Your instructions: Reproduce the records below verbatim, starting at the line that contains "Where should I" and ending at the end of the records. Omit the pictures from your answer.

Records shown:

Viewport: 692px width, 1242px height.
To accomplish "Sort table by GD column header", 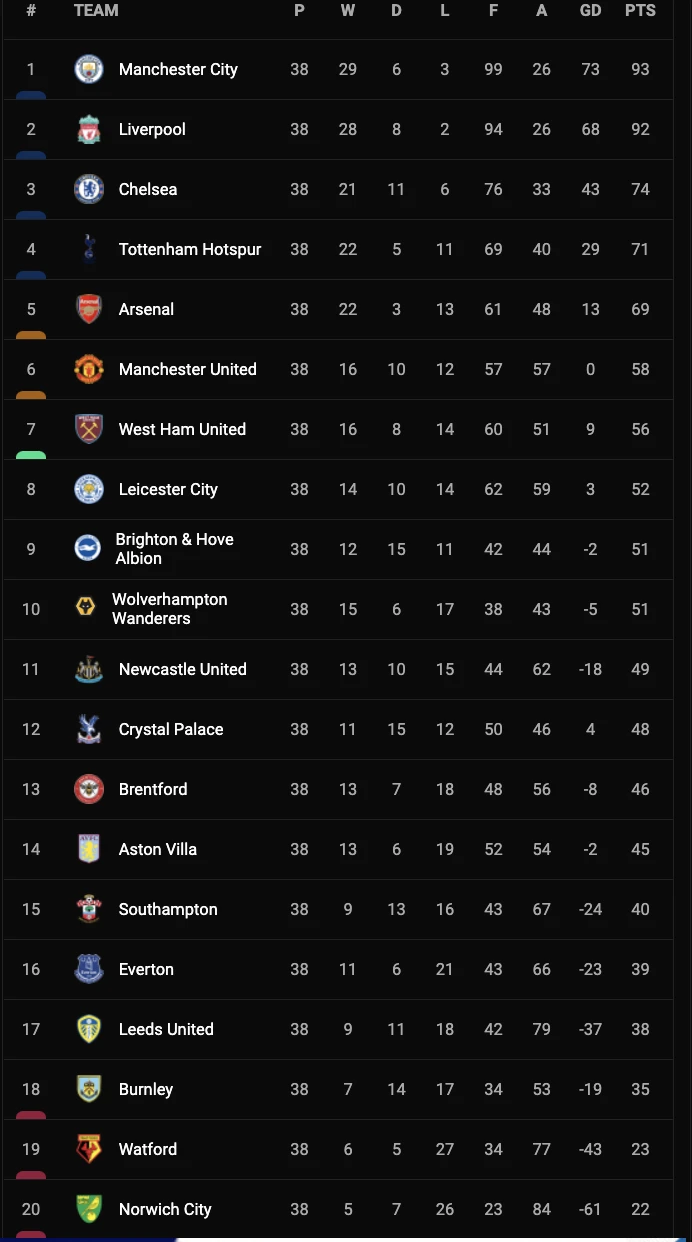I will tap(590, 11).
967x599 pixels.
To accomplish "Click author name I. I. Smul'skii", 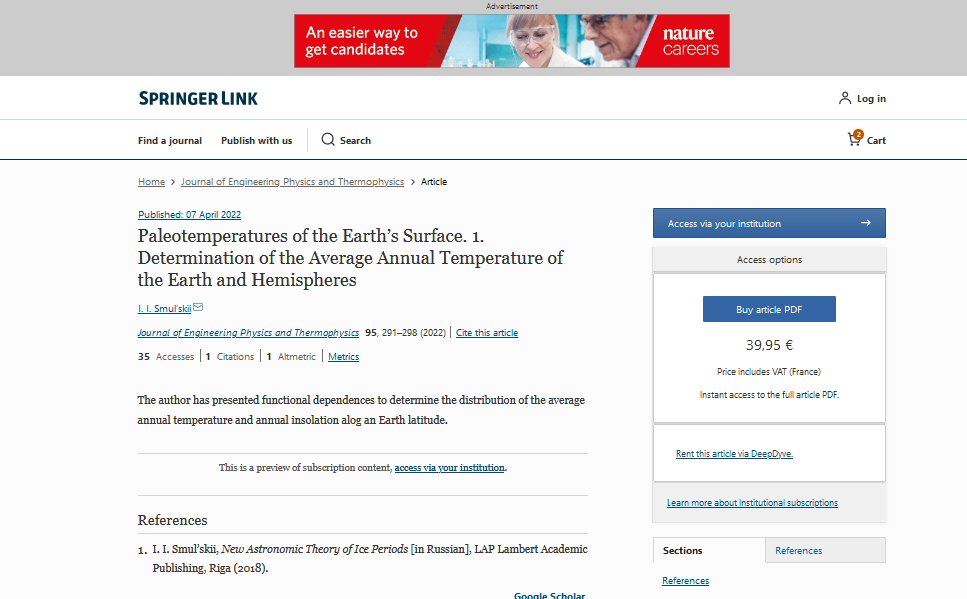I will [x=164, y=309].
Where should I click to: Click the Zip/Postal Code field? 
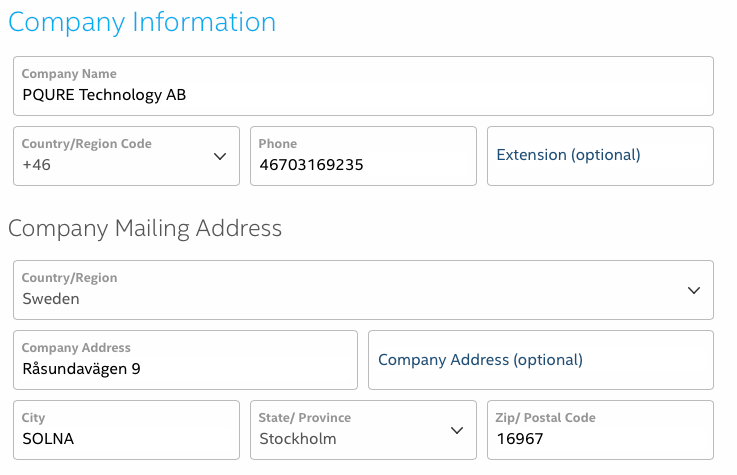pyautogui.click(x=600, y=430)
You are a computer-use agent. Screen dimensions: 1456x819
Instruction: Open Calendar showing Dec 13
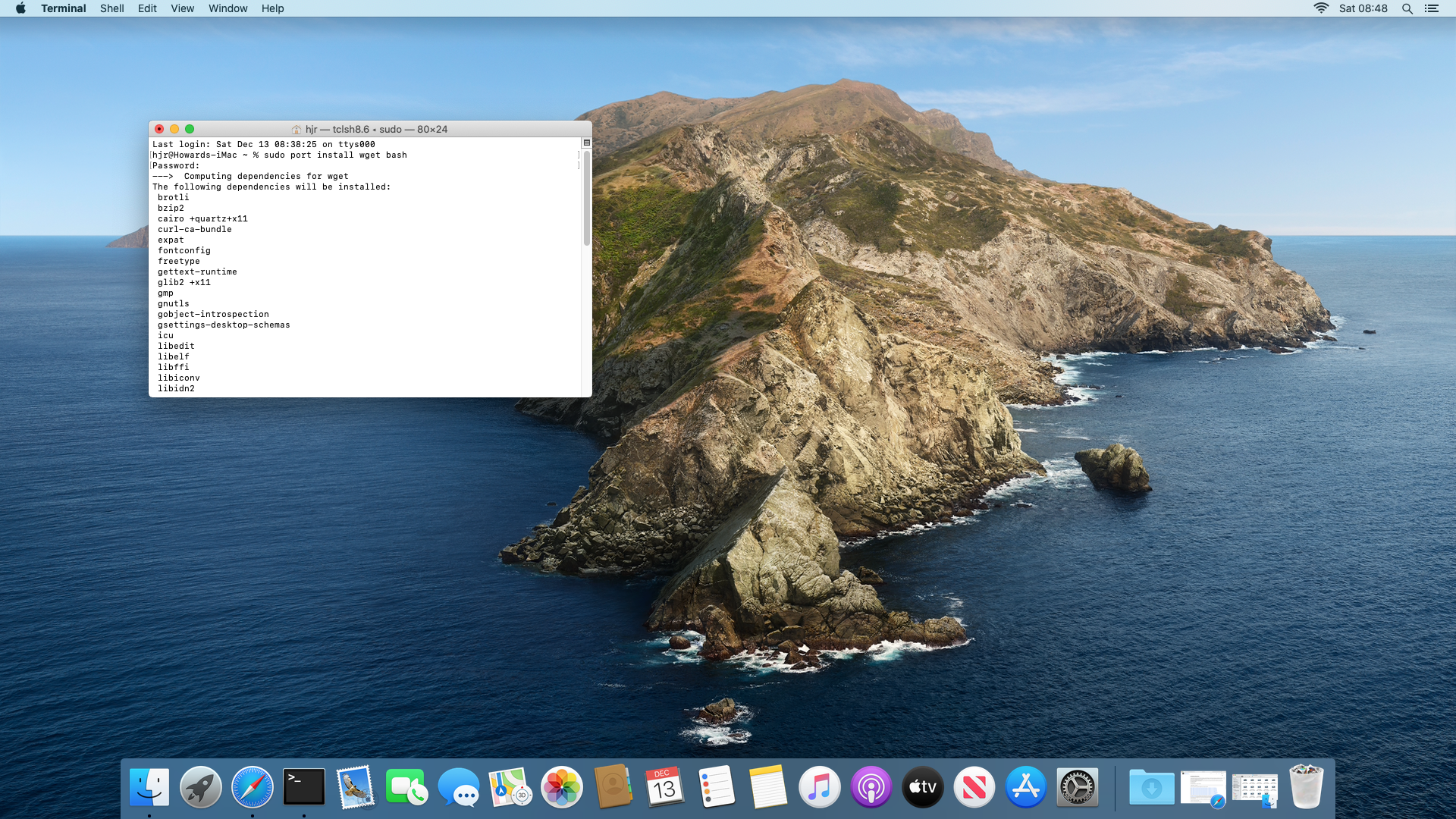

Answer to the exercise:
Where should I click to: Click the Zip/Postal Code field? 
pyautogui.click(x=600, y=430)
You are a computer-use agent. Screen dimensions: 1456x819
Instruction: Open Calendar showing Dec 13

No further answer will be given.